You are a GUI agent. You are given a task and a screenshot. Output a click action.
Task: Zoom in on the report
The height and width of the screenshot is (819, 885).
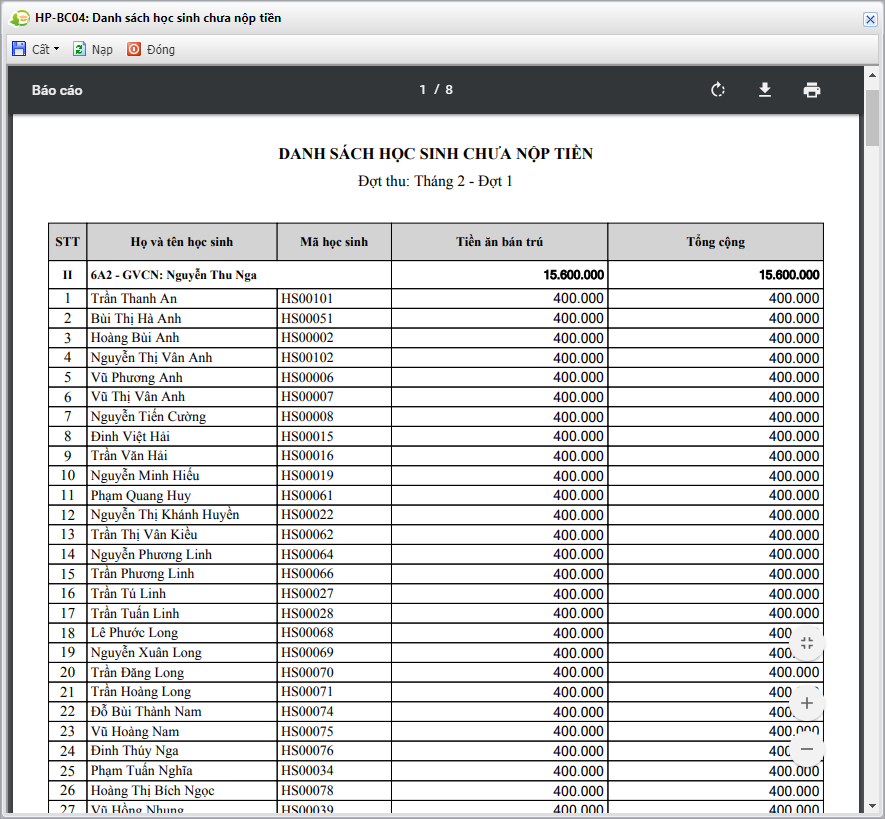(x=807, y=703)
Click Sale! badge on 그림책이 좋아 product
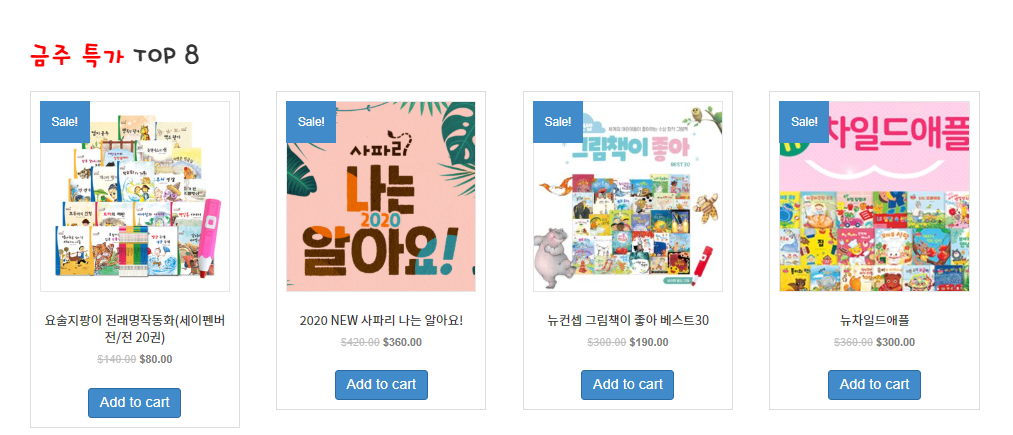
--
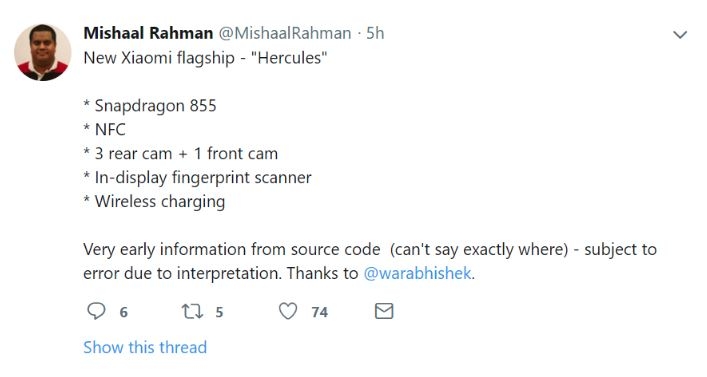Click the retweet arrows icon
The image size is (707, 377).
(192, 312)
---
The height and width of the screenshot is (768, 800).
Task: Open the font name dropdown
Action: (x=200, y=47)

**Instructions for the task**
Turn the material from the line with "You are a GUI" to the line with "Click Sale! badge on 그림책이 좋아 product", both ends included, into a JSON list of strings with one string per line and blank lines omitted. Leave the pictures out of your answer.

**Completed exercise**
[
  "You are a GUI agent. You are given a task and a screenshot. Output a click action.",
  "Task: Zoom in on the report",
  "The height and width of the screenshot is (819, 885).",
  "(x=807, y=703)",
  "Click Sale! badge on 그림책이 좋아 product"
]